Mapping Territories and Creating Nomadic Pathways with Multiple Literacies Theory

Authors

  • Diana Masny
  • Monica Waterhouse

Abstract

This article foregrounds Multiple Literacies Theory (MLT) positioned from a deleuzianguattarian perspective. It is a literacy paradigm different from prevailing territories such as New Literacy Studies and Multiliteracies. MLT deterrritorializes familiar literacy theorizing and is a complementary theoretical experiment to those conducted by curriculum theorists working with poststructuralist perspectives and complexity theory. It accompanies a deleuzianguattarian philosophy as a nonphilosophy for thinking about problems that present themselves in the world.  In this case, we deploy MLT to create nomadic pathways as we consider vignettes from a research study on a child acquiring multiple writing systems simultaneously. The vignettes illustrate what literacies produce and how they function through the lens of MLT. MLT proposes that from the effect of investment in reading, reading the world, and self, a reader is formed and transformed in a process of becoming Other.

 

Author Biographies

Diana Masny

Diana Masny is Professor of Education, creator of Multiple Literacies Theory (MLT) and founder of the Multiple Literacies Research Unit  http://www.litteratiesmultiples-multipleliteracies.ca/. Her teaching and research interests are literacies, epistemologies, research methodology, rhizomatic practice and language education.

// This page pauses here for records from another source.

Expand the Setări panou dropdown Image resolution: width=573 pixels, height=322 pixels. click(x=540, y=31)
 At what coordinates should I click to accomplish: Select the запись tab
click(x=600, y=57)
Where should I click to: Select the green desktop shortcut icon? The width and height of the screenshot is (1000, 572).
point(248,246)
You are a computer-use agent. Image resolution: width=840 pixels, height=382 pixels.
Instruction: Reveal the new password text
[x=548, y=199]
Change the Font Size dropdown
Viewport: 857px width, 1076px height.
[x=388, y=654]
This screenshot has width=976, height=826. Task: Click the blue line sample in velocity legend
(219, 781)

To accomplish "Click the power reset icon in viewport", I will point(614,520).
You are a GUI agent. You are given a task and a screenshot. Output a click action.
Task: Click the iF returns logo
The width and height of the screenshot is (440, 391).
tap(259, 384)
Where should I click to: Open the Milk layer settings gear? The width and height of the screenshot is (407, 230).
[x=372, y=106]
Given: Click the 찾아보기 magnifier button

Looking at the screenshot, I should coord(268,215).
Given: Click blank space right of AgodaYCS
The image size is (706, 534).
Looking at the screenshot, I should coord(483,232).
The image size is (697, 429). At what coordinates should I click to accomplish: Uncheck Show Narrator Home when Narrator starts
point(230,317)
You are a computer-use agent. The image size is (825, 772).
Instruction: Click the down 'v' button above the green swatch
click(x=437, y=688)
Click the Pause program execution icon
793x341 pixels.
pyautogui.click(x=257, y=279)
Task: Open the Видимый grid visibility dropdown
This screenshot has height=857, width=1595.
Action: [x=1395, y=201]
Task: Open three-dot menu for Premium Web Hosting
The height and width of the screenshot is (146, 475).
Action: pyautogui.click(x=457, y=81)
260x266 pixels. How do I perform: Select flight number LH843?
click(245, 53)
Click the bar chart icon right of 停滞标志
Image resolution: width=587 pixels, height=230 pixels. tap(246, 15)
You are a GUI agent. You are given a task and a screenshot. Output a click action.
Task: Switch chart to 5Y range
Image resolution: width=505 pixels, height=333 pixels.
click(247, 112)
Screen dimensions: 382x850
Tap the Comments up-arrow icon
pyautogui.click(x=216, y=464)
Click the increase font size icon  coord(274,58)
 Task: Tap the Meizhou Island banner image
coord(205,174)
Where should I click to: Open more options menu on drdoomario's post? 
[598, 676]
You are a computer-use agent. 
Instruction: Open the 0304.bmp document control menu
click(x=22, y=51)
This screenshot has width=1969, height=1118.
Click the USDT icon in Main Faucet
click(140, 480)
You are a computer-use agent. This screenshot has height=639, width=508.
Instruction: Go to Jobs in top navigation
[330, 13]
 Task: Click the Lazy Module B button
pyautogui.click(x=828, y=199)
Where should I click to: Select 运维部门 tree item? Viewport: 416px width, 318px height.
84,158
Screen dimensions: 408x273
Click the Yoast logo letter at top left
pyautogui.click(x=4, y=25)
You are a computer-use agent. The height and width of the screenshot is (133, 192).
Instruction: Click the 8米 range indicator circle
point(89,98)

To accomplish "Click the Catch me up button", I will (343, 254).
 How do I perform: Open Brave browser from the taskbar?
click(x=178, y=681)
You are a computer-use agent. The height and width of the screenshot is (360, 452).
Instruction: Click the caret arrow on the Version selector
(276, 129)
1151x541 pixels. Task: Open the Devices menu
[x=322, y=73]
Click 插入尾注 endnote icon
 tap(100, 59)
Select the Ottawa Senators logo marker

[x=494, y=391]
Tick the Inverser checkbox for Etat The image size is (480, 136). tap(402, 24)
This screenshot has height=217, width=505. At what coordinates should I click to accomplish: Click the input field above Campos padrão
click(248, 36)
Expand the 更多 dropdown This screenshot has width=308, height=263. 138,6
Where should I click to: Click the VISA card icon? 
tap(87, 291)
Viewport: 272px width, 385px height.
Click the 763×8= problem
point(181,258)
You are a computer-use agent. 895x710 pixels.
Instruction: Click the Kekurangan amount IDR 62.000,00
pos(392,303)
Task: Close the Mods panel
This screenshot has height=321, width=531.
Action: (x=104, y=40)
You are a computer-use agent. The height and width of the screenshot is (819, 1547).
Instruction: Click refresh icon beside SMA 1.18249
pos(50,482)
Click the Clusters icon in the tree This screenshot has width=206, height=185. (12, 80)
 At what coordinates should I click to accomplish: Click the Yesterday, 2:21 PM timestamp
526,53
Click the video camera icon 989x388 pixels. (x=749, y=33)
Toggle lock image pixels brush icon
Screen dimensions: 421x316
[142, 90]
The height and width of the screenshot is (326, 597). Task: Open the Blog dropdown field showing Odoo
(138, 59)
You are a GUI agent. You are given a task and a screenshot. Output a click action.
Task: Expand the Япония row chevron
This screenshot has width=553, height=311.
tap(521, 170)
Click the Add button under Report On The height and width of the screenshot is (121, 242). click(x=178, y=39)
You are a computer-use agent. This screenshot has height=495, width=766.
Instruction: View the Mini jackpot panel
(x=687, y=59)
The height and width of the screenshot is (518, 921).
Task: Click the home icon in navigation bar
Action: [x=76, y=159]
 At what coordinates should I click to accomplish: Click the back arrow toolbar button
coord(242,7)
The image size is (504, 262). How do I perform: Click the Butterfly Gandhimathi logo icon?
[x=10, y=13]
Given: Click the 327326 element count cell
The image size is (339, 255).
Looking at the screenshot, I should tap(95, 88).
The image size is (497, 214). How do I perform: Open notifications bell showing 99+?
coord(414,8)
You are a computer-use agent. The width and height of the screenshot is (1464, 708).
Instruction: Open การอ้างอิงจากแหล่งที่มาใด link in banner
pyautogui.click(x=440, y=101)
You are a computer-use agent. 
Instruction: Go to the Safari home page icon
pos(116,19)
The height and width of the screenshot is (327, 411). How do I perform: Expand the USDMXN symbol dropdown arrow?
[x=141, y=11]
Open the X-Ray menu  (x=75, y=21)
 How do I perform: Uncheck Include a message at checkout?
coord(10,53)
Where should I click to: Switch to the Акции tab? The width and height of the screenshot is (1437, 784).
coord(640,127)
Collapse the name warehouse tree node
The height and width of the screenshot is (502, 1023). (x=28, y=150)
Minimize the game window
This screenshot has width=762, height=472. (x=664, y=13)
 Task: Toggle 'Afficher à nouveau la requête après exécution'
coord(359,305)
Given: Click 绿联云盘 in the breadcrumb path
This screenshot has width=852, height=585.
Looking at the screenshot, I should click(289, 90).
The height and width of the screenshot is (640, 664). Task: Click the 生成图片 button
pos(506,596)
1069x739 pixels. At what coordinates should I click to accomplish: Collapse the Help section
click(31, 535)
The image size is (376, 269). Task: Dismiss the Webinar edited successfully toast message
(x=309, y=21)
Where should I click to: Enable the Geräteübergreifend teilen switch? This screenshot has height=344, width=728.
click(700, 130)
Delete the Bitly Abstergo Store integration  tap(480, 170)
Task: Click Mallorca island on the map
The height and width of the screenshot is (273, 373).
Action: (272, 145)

She has published journal articles and more recently co-edited  special issues in Policy Futures in Education and Discourse (Routledge). In addition there are several books including the co-edition of Multiple Literacies Theory: A Deleuzian Perspective (Sense) and a forthcoming co-edited volume of Deleuze and Education (Edinburgh University Press).

Monica Waterhouse

Monica Waterhouse, PhD is Research Associate at the Faculty of Education, University of Ottawa where she teaches courses in second language teaching approaches and critical perspectives on multilingual and multicultural social contexts. Her research interests lie at the intersections of language education, multiple literacies, critical pedagogies, curriculum theory, and Deleuzian geophilosophy. Her current project produces the concept ofrhizocurriculum to view language learning and teaching as inherently affective, transformative events.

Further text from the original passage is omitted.